● GIVEN REQUEST
Copy out the rows word for word, starting at the line that contains "You are a GUI" and ending at the last row.

(Saved entries)

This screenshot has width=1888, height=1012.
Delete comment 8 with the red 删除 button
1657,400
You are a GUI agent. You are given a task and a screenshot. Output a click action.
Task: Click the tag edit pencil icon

● RESPONSE TO THIS EXERCISE
You are a GUI agent. You are given a task and a screenshot. Output a click action.
Task: Click the tag edit pencil icon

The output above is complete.